The use of overnight corneal reshaping with contact lenses for the temporary reduction of myopia was FDA approved in June 2002. Since its approval, an estimated 5,000 U.S. practitioners specialize in the use of these lenses.¹ But the adoption rate outside the U.S. has exceeded the rapidly-growing U.S. rate in recent years; there is a greater prevalence of myopia in the Asia-Pacific Rim.² The increase in the adoption and practice of this specialty is also fueled by the growing evidence of the effectiveness of corneal reshaping in regulating the development of myopia.^3,4 Recent advances in lens design and clinical practice show an increased effectiveness for higher amounts of astigmatism and the temporary reduction of hyperopic refractive errors.

A Global Perspective
A Global View of Specialty GP Lenses report indicates significant growth in the corneal refractive therapy market internationally with wide regional variance.² One factor is the difference in the regulatory control of corneal reshaping from country to country. While the predominant purpose in recommending the treatment in North America and Asia today is myopia control in children and adolescents, adults make up the majority of fits in most European countries.^2,5

When corneal reshaping was introduced in the Netherlands in 2002, fitters were required to have an on-site topographer and to complete a training course before prescribing the lenses.⁶ In the U.S., the FDA required training and certification. Training courses were provided at meetings or online and certification was required before a practitioner could order lenses. In China, however, lenses could be purchased from unlicensed vendors with no credentials or training documentation. Japan’s regulatory body required an extensive five-year data collection study before approving corneal reshaping; the final approval was for patients over the age of 18. The first U.S. FDA approval for overnight corneal reshaping was for paflufocon B and D (Paragon CRT, Paragon Vision Sciences) and no age restrictions were placed on its labeling indication.

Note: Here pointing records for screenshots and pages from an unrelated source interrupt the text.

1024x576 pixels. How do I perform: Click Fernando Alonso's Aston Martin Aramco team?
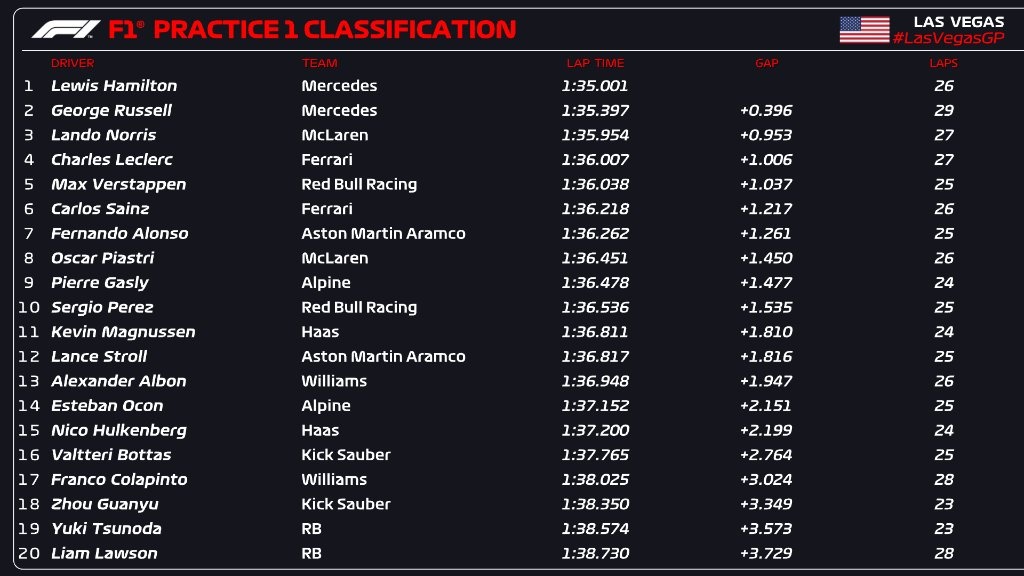pyautogui.click(x=383, y=233)
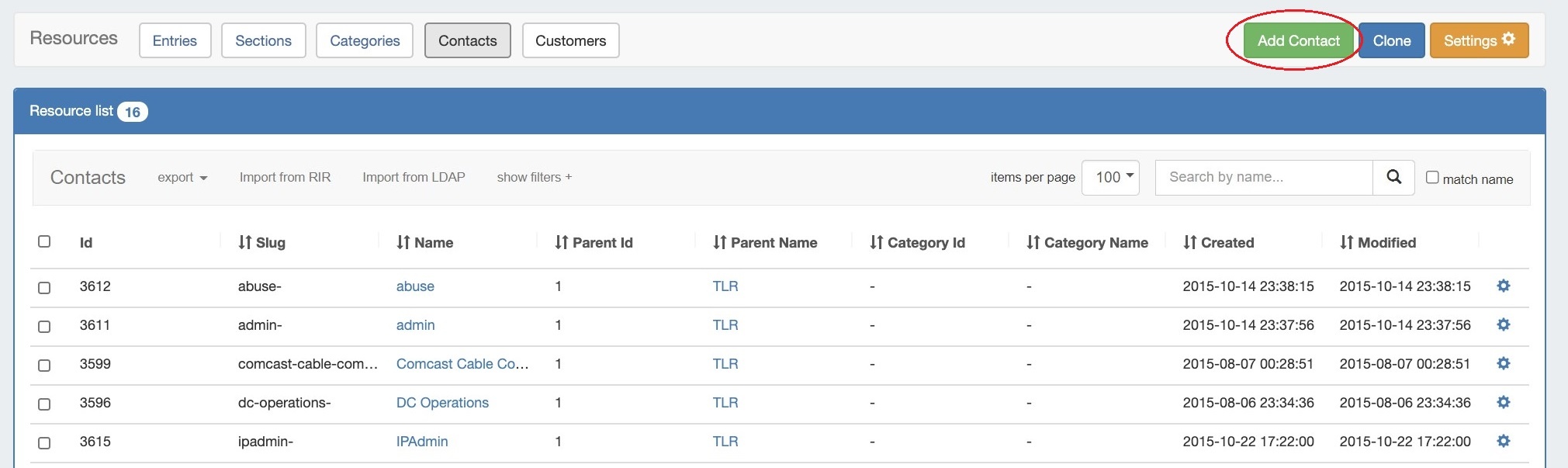This screenshot has height=468, width=1568.
Task: Enable the match name checkbox
Action: click(x=1432, y=178)
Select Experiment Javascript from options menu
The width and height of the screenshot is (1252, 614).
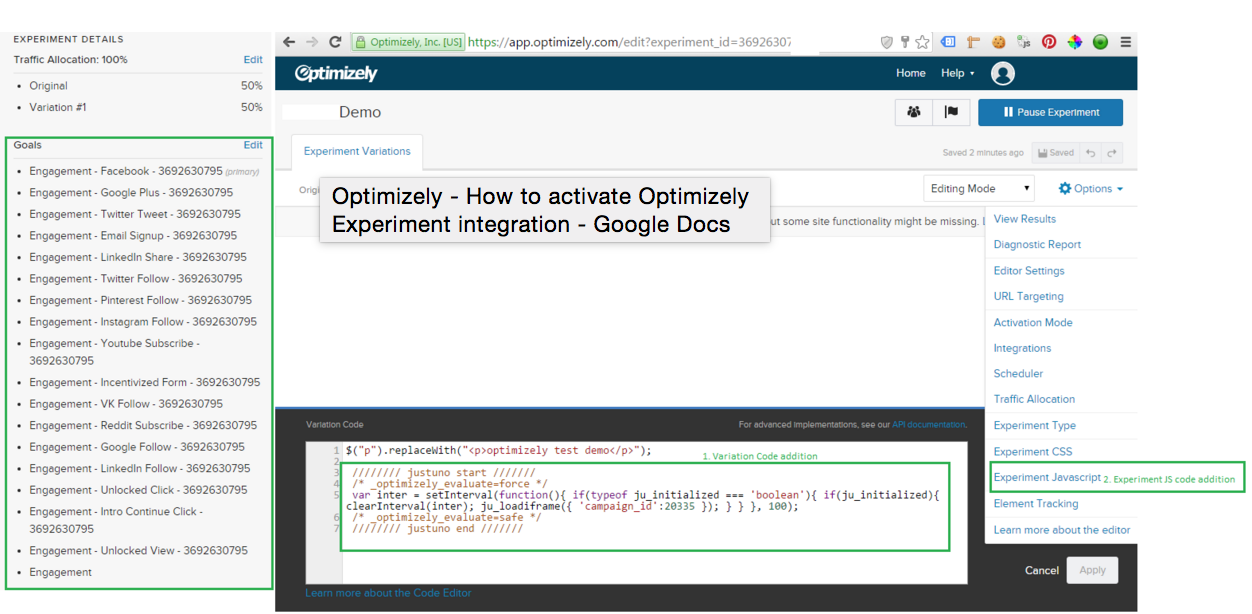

• United States: Corneal reshaping, pioneered by optometrists, began as contact lens specialty in the United States over 40 years ago. In the late 1990s, when the specialty first appeared in Asia and Europe, there was a lack of interest by U.S. ophthalmologists. Today, optometry does not even exist in some European and Asian countries and, as a field, suffers from medical-political disadvantages. However, optometry remains well-established in North America. The passing of National Board and State Board exams assures that graduates from U.S. institutions have a minimum standard in their knowledge, skill level and ability. This is not always the case in the rest of the world, including Europe, where each country may have a different level of optometric training and assessment of competency. The practice of corneal reshaping in a given country appears to correlate with the respective state of optometry.

• Europe: This correlation is apparent in France, with one of the lowest percentages of new corneal reshaping fits in Europe.⁷ France has no educational and regulatory framework for optometrists. In contrast, in the strong eyecare community of the Netherlands, the prevalence of corneal reshaping therapy is greater than any country in Europe.^5,6

In Germany, where optometry is nonexistent, motor vehicle regulations require drivers who utilize contact lens corneal reshaping to have their visual acuity checked every three months to maintain driving privileges; post-LASIK drivers require no such follow up. In contrast, those who practice corneal reshaping in Italy have an active organization that conducts annual educational meetings and boasts an excellent fellowship program. The Netherlands also has a strong contact lens society, which holds an educational conference (NCCL) that drew 1,500 mostly local attendees in 2010. Similarly, the British Contact Lens Association provides an expanding curriculum of corneal reshaping education as part of its annual meeting. While the European Union is large and influential in the world community, it has been fragmented in its application of corneal refractive therapy due to political, regulatory and educational differences.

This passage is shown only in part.